Furthermore, benchmarks have been developed by employing the consultancy firms Gerzi and Werner International for each subsector of the industry and the goal is to raise standards throughout the production cycle. At the moment, there are substantial productivity gaps.
According to a Werner report, Pakistan’s productivity figures are about half the global averages. To improve on this, optimal machinery configurations and processes will begin to be developed. In addition, 100,000 stitchers will be trained each year over the next five years with the help of vocational programs designed by the United Nations Development Program and conducted in partnership with existing mills, Rana Farooq explained.
Targeted for removal are small taxes, like the Sindh infrastructure tax charged at the rate of 0.75 percent of the value of goods, that are counterproductive and discourage industrial growth and exports.
“The key ministries, such as ministries of finance, investment, agriculture, water and power, as well as the prime minister, have been consulted, as have mills in Lahore, Karachi and Faisalabad,” said Rana Farooq after his trip last week to the three textile cities to discuss the upcoming policy with key private stakeholders.
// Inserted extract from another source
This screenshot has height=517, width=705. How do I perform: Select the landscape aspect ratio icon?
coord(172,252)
Mills were enthused and hope the government can deliver on its promise, as their survival depends on it.
It has been reported that more than 350 textile mills here shut down in the last two years, while 99 knitwear mills closed just in 2008, according to the Pakistan Hosiery Manufacturers Association.
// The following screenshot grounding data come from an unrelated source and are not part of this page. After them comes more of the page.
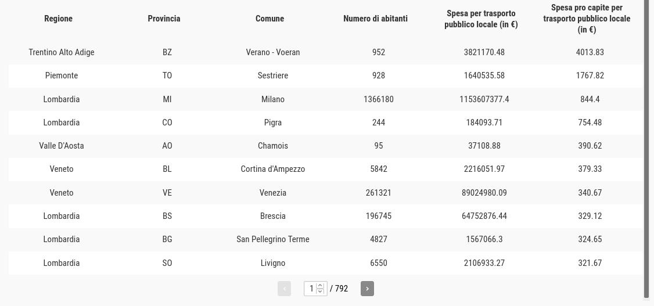Click the Valle D'Aosta region cell
The image size is (654, 306).
[x=62, y=146]
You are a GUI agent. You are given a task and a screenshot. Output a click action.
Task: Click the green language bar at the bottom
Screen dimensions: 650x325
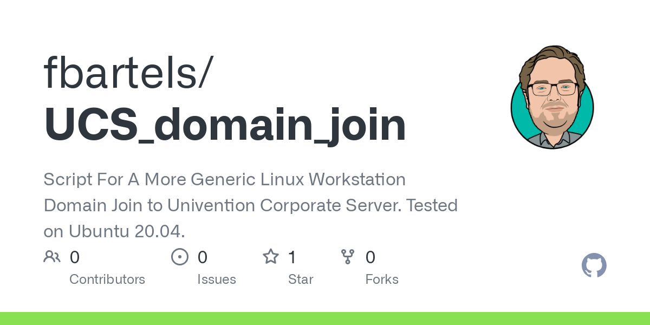(325, 319)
Naseer Butt, director of Ayesha Knitwear, a medium-size mill here supplying brands such as Abercrombie & Fitch, compared Pakistani mills with the upcoming regional contender in the apparel manufacturers’ race, Bangladesh, saying: “Bangladesh’s textile sector gets 5 percent rebate from its government and the salary is only a third [of what] it is here.”
So, while Pakistan apparel export figures to the U.S. for the first four months of the year were only $195 million, as opposed to $207 million in the first four months of 2008, Bangladesh achieved $1.2 billion, versus year-earlier exports of $1 billion.
“However, given our advantages over Bangladeshi mills — indigenous raw material which Bangladeshi mills import from here, positive quality parameters in mills here, less compliance issues, the lead time for local mills is on average 15 days less than for Bangladeshi mills and mills here produce more value-added fashion garments compared to the more basic Ts produced there — if the government allocates adequate resources for the industry to level the playing field with the regional competitors, then we are on the road to recovery,” Butt said.
Speaking of disruptions due to frequent bomb blasts in the country and military action taking place in the North-West Frontier Province near Afghanistan and tribal areas, Butt said: “There are no disruptions in our work in the mills. In the three industrial cities it is life as usual, and where transportation is concerned from the cities of Punjab, Lahore and Faisalabad to the port city of Karachi on the Arabian Sea, there is minimal delay involved. Normally, we try to ship goods five days in advance, so as to avoid any unforeseen difficulties.”
Rana Farooq said, “Pakistan’s economic fortunes are connected with its textile industry and the next July-to-September quarter will show if the policy is taking effect.”